For this enterprising producer, Sunday in the Park with George represented a real adventure. Less immediately accessible and seductive than his previous productions of Sweeney Todd and A Little Night Music (2012), the work by Sondheim and James Lapine might seem difficult for an audience unfamiliar with the material, even though part of the action takes place in France and the main protagonist is a universally recognized French painter.
But once again, Choplin had a lucky hand. Some weeks after Follies in Toulon, David Charles Abell took up the baton once again. This time his task was even more important, conducting the world premiere of Michael Starobin’s new orchestrations for 46 musicians in the pit, plus the horn player in the painting, who contributed fanfares that Sondheim and Starobin included in the 1984 score. Dynamic and poetic, Abell truly gave the score a distinctive sound, varied colors and the brilliance of a diamond. The Orchestre Philharmonique de Radio France, one of two national radio orchestras and one of Paris’s best, played in top form and brought a welcome and enriching classical touch to the music.
The Châtelet’s Sunday used a significant cast of performers: 17 soloists, plus a dozen chorus singers. There wasn’t a single weak link. Each performer succeeded in bringing his or her character to life, and with fully realized personalities even in the most difficult scenes, so that all were truly present onstage. Rebecca de Pont Davies (An Old Lady in Act I and Elaine in Act II), Jessica Walker (Nurse and Harriett Pawling), David Curry (A Soldier and Charles Redmond), Rebecca Bottone (Celeste #1 and Betty) and Beverly Klein (Yvonne and Blair Daniels) created delightful character studies, as did Nikolas Grace (Jules and Bob Greenberg).
Sophie-Louise Dann was Dot, then her daughter Marie in Act II. Her sharp, slightly metallic voice resembled that of Bernadette Peters who originated the role. Her style was all finesse: funny, moving, poignant — even in the final scene when she appeared to encourage her grandson. Julian Ovenden, a big name on the current English theatre scene, assumed the roles of both Georges in virtuosic fashion: ardent and stubborn in Act I, when Seurat, spellbound by his art, sacrifices his personal relationships; then feverish and worried in Act II, when the creator of “Chromolumes” is consumed with doubt. He set the stage on fire effortlessly, conquering the vocal and rhythmic challenges of “Color and Light” and “Finishing the Hat.”

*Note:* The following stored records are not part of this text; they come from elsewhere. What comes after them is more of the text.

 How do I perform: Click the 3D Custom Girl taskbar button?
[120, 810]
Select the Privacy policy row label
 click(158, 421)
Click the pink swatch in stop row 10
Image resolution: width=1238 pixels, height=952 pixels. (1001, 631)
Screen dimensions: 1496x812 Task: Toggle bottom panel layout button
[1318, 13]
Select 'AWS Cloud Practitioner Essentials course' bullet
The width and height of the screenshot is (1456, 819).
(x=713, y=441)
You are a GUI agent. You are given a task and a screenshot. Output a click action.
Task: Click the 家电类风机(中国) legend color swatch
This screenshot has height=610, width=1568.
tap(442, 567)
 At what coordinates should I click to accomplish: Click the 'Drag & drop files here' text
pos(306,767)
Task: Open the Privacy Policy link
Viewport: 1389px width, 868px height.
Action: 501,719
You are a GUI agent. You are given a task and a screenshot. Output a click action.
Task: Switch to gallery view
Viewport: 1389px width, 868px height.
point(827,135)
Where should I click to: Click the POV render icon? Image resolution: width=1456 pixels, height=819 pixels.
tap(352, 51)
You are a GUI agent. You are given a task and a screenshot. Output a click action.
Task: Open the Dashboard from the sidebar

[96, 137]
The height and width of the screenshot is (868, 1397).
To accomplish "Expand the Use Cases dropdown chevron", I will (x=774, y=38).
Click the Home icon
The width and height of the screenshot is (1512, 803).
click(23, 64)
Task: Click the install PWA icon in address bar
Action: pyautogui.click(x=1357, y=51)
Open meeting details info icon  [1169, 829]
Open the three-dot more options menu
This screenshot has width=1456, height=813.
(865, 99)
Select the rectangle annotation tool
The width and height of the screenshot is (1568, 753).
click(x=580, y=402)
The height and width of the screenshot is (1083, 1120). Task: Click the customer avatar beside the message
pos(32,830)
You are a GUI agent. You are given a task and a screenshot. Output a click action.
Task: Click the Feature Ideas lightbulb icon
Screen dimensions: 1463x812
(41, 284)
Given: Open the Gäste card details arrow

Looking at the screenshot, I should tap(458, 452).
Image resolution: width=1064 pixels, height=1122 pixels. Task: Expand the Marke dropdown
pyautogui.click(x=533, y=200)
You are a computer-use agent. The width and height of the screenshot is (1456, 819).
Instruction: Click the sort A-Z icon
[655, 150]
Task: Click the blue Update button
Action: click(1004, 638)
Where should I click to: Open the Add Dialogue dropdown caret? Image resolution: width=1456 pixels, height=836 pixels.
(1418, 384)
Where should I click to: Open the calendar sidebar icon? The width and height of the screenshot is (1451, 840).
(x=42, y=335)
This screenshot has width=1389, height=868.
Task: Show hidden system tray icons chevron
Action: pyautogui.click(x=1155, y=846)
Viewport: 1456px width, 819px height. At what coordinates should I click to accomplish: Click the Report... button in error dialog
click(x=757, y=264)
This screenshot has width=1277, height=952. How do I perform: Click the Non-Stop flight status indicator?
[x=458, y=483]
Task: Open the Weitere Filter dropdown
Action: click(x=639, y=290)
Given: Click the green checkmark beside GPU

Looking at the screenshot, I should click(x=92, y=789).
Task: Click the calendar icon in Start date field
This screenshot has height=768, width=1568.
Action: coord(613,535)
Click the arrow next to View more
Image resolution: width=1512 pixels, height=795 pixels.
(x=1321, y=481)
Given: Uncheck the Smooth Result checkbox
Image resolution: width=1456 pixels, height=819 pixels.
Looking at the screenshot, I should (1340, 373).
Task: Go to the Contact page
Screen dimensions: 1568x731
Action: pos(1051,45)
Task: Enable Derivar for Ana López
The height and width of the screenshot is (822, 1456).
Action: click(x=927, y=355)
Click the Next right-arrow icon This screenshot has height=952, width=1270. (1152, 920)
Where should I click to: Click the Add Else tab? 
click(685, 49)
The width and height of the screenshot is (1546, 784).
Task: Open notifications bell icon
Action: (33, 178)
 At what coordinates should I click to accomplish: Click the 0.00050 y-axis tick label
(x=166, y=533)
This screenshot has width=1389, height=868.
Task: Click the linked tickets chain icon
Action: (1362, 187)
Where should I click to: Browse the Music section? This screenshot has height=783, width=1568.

If there was one criticism to be made about this production, it would be that it did not sustain the quality of the play in the Châtelet’s huge space: Sunday would be better suited to a smaller, more intimate venue that brings the performers closer to the audience. William Dudley had to design a set to fit the enormous space. The live video feed — seen until Seurat’s immense painting was completed magnificently, unfurling colorful images against a white cyclorama wall. The painter’s studio seemed too large, and the museum was truer to life than the real thing, with its pure, cold lines. Lee Blakeley’s staging was fine-tuned, measured to the millimeter, fluid, elegant, natural, full of humor and love — fitting the image of a work whose first act remains a unique masterpiece of its genre.
Audiences didn’t receive this production with as much enthusiasm as the Châtelet’s previous presentations of Sondheim’s works. Reviews were mixed, but defenders of Sondheim showed their satisfaction with an opening night ovation for the composer, especially as they reveled in Starobin’s eagerly anticipated expanded orchestration. Filmed and broadcast live by France Musique, Radio France’s music channel, which dedicated an entire day to Sondheim, this production is expected to be released on DVD, coinciding with the publication of the first book in French about Sondheim, written by Renard Machart.
Next season the Châtelet plans to present Into the Woods. The adventure continues.